"Click the table's" 문구가 있는 줄부터 데이터 마지막 줄까지(양 끝 포함)를 '번호'와 '내용' 두 열의 마크다운 표로 출력하세요. 빈 줄과 그림은 빼세요.
====== 연습 데이터 ======
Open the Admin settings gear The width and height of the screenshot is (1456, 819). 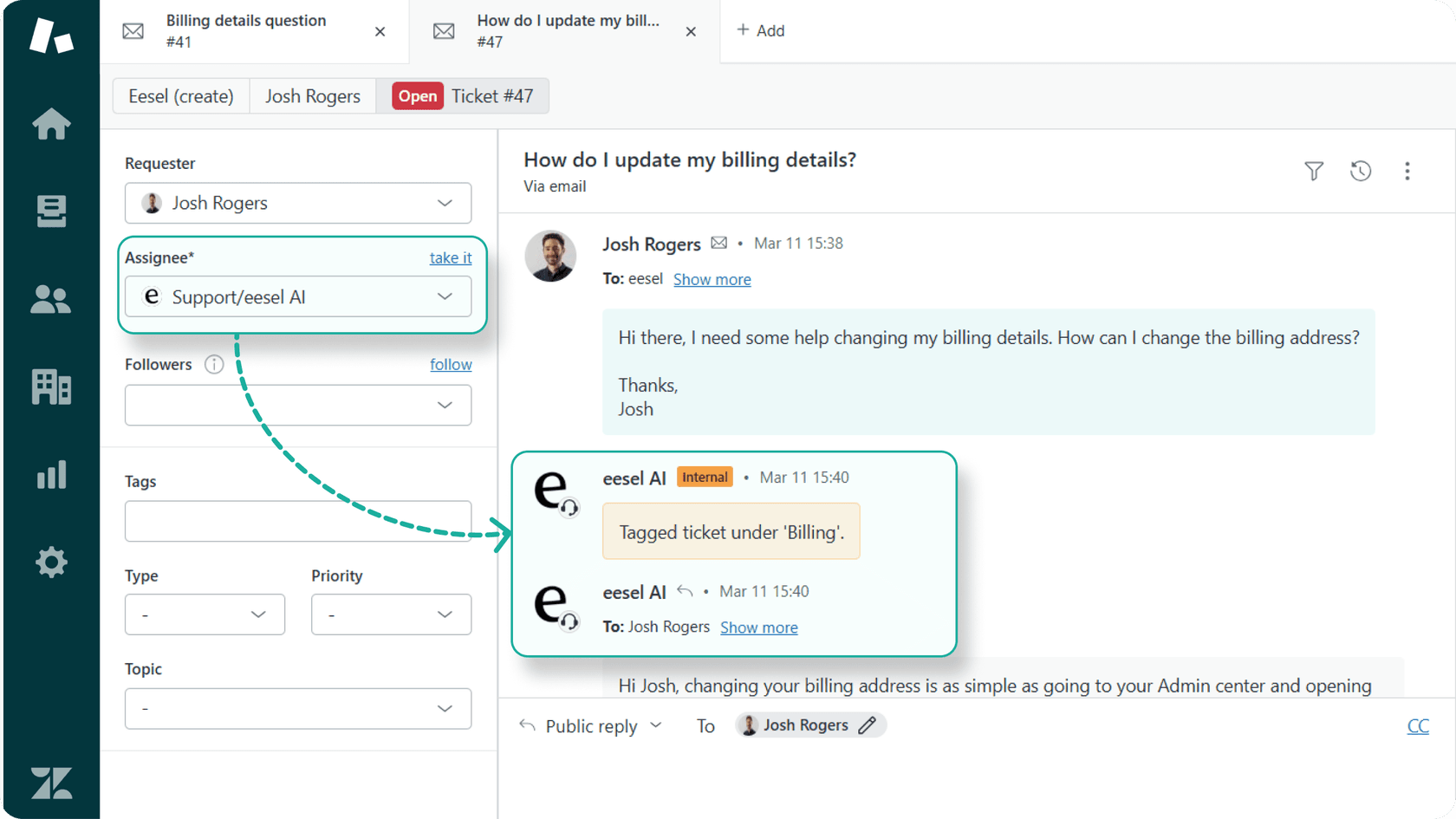click(x=51, y=562)
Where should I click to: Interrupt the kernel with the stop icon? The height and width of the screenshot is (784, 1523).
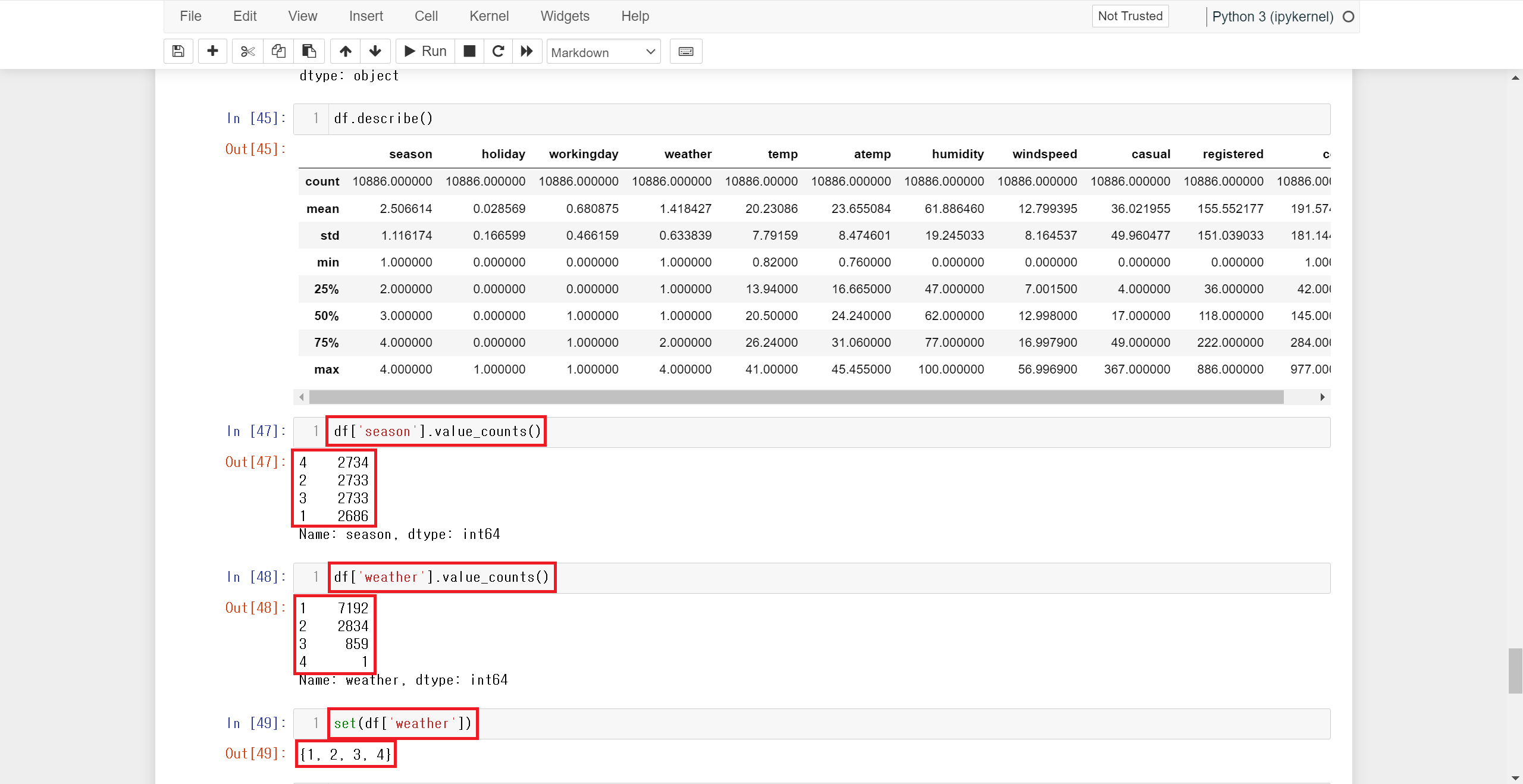[x=469, y=51]
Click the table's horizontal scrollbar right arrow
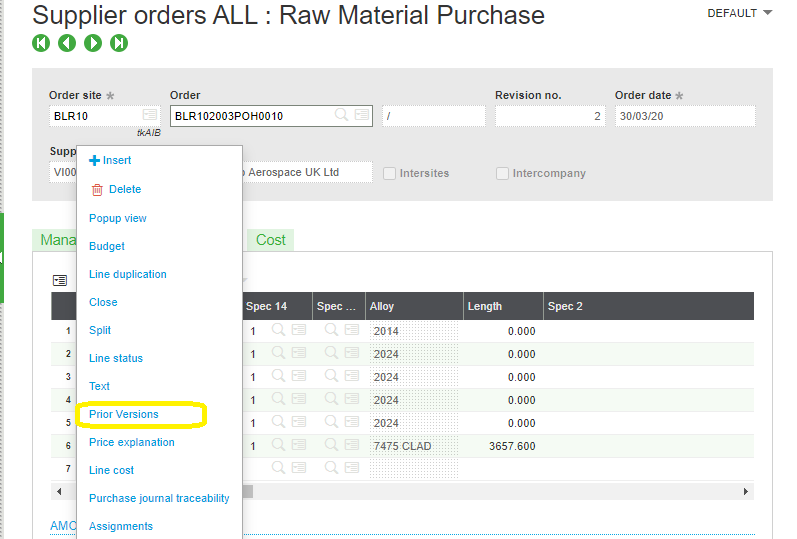The image size is (797, 539). [x=746, y=491]
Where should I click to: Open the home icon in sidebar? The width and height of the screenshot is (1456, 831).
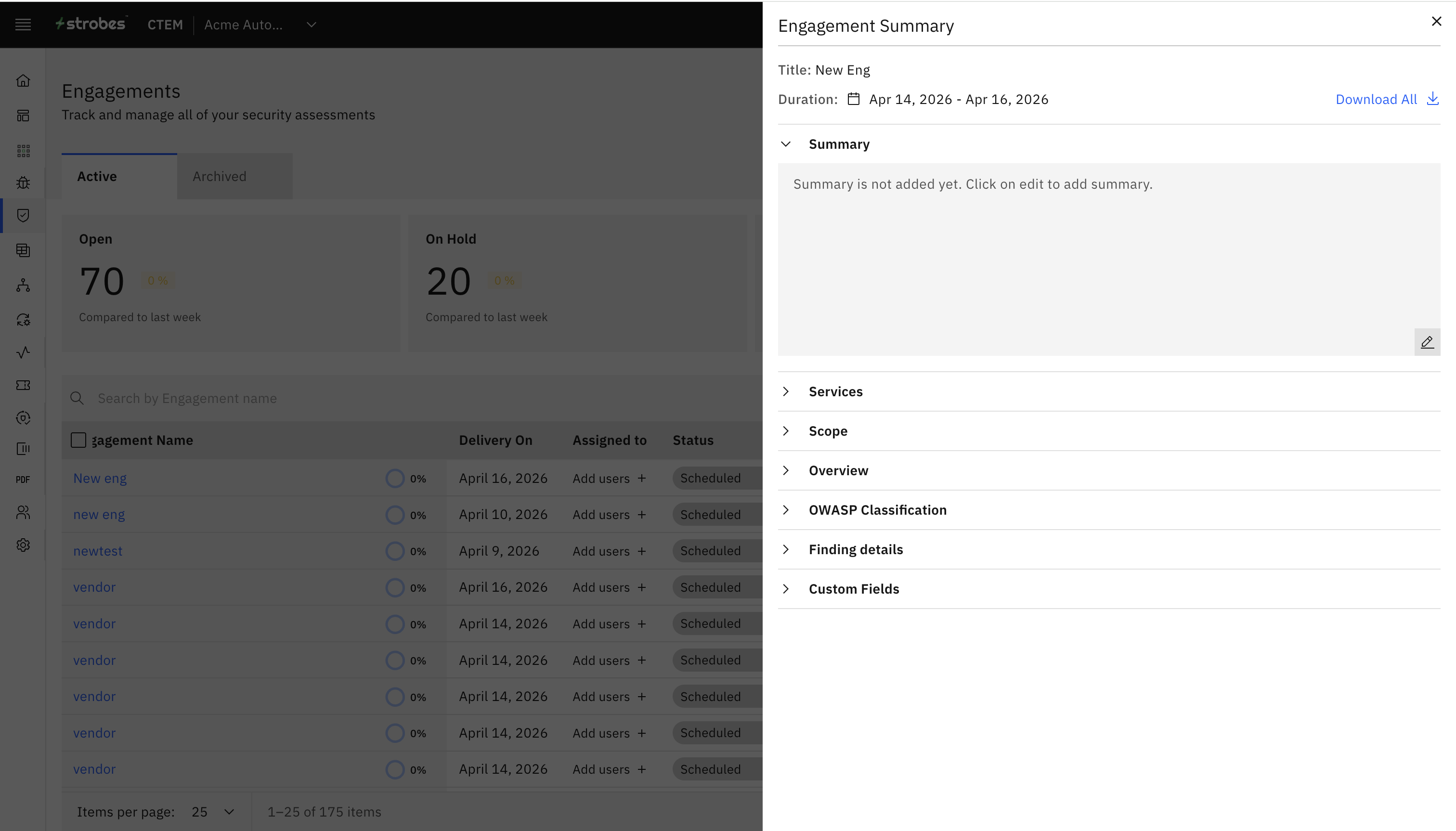23,80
======
답변:
| 번호 | 내용 |
|---|---|
| 1 | Click the table's horizontal scrollbar right arrow |
| 2 | The image size is (797, 539). [x=746, y=491] |
| 3 | Where should I click to: Open the home icon in sidebar? The width and height of the screenshot is (1456, 831). |
| 4 | 23,80 |